Today, the Milwaukee Supreme Court will hear oral arguments in a case about whether to allow Milwaukee’s paid sick days ballot measure, which was passed by an overwhelming majority of city voters, to be implemented. “Milwaukee workers, and the nation, have a lot at stake in this case,” said National Partnership for Women & Families President Debra L. Ness. “We trust that the Court will recognize the integrity and legality of this bill, and put an end to the delaying tactics of business opponents who simply do not want to comply.”
“Milwaukee’s law is a modest, family-friendly measure that is good for workers, good for businesses, good for families, good for the public health, and good for the city,” Ness added. “It is clearly within Milwaukee’s broad home rule authority to enact legislation to protect the health and welfare of its citizens. Extensive research demonstrates that paid sick days will improve the city’s health. San Francisco’s experience is relevant; even former opponents now acknowledge that its paid sick days law has been an unqualified success.”

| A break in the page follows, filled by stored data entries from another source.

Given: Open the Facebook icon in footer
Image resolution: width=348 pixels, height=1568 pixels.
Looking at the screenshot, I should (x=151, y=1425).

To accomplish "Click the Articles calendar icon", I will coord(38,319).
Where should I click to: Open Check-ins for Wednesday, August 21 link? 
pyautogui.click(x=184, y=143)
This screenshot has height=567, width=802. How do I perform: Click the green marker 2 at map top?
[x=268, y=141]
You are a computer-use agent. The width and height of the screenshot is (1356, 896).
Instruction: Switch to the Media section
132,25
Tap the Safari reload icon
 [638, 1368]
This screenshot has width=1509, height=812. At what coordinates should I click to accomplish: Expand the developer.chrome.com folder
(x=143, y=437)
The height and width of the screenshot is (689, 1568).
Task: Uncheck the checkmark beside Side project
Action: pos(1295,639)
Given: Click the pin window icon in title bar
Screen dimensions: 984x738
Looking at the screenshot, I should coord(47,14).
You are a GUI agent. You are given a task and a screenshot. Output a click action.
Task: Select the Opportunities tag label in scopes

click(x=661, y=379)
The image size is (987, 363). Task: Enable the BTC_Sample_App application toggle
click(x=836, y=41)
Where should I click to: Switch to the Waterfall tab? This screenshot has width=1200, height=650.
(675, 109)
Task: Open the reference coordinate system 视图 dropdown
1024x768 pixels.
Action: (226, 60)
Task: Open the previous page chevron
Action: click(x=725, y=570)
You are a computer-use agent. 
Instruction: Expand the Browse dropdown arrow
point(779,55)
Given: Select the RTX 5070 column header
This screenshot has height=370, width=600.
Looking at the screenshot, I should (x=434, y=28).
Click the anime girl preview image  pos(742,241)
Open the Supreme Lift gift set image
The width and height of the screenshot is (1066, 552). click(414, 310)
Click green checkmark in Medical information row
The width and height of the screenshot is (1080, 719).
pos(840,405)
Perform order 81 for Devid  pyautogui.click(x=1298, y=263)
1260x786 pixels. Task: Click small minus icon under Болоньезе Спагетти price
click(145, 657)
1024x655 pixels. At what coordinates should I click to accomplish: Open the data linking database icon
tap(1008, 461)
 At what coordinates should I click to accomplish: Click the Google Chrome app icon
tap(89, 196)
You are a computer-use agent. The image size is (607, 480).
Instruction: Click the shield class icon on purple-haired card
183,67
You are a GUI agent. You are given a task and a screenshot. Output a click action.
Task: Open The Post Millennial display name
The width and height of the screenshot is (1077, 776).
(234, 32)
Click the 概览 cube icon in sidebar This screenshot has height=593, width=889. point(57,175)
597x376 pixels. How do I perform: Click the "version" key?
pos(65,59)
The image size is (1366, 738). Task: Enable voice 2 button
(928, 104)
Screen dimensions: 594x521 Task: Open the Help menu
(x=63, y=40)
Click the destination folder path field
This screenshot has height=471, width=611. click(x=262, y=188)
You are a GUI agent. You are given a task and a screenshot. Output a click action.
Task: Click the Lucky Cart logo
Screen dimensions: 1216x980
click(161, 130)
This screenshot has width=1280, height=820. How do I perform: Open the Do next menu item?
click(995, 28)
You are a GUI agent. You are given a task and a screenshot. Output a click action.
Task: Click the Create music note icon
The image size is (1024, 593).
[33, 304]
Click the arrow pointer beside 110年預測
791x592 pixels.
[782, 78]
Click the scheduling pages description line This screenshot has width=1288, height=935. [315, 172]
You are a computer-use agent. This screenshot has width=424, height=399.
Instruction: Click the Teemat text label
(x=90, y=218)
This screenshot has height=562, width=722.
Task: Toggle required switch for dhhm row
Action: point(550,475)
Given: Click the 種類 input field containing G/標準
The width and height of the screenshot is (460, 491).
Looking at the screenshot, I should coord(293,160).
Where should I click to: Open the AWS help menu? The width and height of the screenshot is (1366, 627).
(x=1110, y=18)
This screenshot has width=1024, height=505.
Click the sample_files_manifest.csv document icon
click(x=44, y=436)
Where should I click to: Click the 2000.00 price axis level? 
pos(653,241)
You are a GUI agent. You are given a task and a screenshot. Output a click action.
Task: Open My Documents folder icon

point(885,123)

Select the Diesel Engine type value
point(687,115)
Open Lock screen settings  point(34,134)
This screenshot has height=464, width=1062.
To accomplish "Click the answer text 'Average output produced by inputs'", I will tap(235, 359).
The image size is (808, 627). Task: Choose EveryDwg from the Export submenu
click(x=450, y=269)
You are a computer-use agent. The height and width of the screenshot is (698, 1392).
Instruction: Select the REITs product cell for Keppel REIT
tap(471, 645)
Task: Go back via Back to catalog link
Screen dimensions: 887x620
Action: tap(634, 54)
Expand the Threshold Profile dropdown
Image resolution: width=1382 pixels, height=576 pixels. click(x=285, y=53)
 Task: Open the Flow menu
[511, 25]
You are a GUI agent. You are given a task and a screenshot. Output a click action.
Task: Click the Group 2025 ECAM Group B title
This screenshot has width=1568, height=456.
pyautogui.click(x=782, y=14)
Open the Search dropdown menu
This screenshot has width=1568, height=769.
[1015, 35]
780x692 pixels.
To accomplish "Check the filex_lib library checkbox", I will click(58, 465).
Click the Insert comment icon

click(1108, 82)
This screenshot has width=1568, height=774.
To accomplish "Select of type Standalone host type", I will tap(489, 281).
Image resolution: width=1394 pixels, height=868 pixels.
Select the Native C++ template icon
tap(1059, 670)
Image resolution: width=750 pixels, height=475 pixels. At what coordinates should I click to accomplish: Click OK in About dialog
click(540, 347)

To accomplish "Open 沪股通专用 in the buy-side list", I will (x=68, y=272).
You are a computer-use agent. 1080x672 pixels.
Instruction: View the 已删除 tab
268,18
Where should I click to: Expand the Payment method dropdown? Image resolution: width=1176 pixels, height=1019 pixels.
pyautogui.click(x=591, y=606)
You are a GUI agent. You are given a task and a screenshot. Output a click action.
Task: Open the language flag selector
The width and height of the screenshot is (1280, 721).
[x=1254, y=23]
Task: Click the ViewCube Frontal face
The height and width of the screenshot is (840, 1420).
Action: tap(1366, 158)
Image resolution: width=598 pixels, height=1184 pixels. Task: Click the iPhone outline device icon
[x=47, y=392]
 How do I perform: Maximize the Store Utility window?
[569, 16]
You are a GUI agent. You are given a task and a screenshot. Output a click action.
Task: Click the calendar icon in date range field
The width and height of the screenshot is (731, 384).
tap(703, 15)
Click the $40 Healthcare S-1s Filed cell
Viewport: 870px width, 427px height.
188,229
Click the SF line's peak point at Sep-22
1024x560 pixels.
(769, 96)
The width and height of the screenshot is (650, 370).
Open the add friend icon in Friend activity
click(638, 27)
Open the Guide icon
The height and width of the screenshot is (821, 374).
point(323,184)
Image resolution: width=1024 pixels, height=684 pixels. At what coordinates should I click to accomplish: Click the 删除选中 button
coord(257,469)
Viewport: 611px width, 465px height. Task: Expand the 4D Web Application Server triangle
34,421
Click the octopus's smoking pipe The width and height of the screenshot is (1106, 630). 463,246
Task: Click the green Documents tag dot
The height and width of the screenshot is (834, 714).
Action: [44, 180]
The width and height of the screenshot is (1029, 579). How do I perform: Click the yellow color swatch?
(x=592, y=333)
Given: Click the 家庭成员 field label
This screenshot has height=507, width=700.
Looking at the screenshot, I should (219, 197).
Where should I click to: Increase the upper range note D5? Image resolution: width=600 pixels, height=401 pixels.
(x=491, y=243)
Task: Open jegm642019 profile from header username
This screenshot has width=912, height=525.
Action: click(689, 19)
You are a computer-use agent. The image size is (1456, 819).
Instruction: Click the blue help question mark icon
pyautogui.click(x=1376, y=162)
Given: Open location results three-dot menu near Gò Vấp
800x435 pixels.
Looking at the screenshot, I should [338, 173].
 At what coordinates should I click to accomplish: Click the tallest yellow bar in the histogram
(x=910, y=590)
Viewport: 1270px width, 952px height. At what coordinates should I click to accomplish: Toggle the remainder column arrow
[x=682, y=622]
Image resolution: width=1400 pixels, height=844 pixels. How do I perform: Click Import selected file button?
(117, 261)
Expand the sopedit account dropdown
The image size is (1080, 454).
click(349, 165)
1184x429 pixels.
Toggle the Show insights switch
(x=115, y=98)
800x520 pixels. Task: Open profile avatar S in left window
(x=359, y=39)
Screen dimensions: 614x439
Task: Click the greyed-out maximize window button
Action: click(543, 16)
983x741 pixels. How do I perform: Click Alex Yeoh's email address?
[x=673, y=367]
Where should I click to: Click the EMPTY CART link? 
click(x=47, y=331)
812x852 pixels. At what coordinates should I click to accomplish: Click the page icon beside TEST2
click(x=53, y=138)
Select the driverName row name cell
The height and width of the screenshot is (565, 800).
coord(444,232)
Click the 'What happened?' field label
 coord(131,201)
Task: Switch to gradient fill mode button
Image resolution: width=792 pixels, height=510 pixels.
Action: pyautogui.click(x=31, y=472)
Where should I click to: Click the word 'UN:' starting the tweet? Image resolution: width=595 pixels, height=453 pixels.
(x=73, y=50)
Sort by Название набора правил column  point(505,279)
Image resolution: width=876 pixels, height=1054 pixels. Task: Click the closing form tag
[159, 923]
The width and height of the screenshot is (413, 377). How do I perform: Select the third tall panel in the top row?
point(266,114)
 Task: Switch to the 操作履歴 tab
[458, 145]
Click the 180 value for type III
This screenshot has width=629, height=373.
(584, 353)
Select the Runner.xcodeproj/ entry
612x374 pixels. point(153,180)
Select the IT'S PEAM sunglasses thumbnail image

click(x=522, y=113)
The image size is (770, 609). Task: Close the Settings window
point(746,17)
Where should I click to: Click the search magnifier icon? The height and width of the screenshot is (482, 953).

When Milwaukee’s law is implemented, it will become the third city, after San Francisco and the District of Columbia, to guarantee workers paid time away from work to treat an illness or care for a sick child. New York’s City Council is considering a similar measure, and more than two dozen states and cities nationwide are working to pass earned sick time standards. Congress may consider federal legislation, the Healthy Families Act, next year.
Milwaukee’s law covers private employers in the city. It lets workers earn a minimum of one hour of paid sick time for every 30 hours worked, giving full-time employees at large businesses nine paid sick days each year. Businesses with fewer than ten employees will provide full-time employees with five paid sick days each year. Employees cannot use the leave until they have been at their job for 90 days. The law also guarantees paid “safe” days, so those dealing with domestic violence or sexual assault can take time off for violence-related court appearances or other services.
“The reaction of the Milwaukee business community to the modest, family-friendly measure has been little short of hysterical,” Ness said. “The over-heated rhetoric, scare tactics and legal actions are consuming resources that could be better used simply implementing the new law. We all lose when hospital workers with contagious illnesses are forced to care for patients, children with strep throat must go to school because their parents have no paid sick days, and restaurant workers with stomach flu are forced to handle our food. Especially in this recession with jobs so scarce, no worker should have to choose between a job and a day off to recover from illness or care for a sick child. Milwaukee voters are counting on the court to let this law stand.”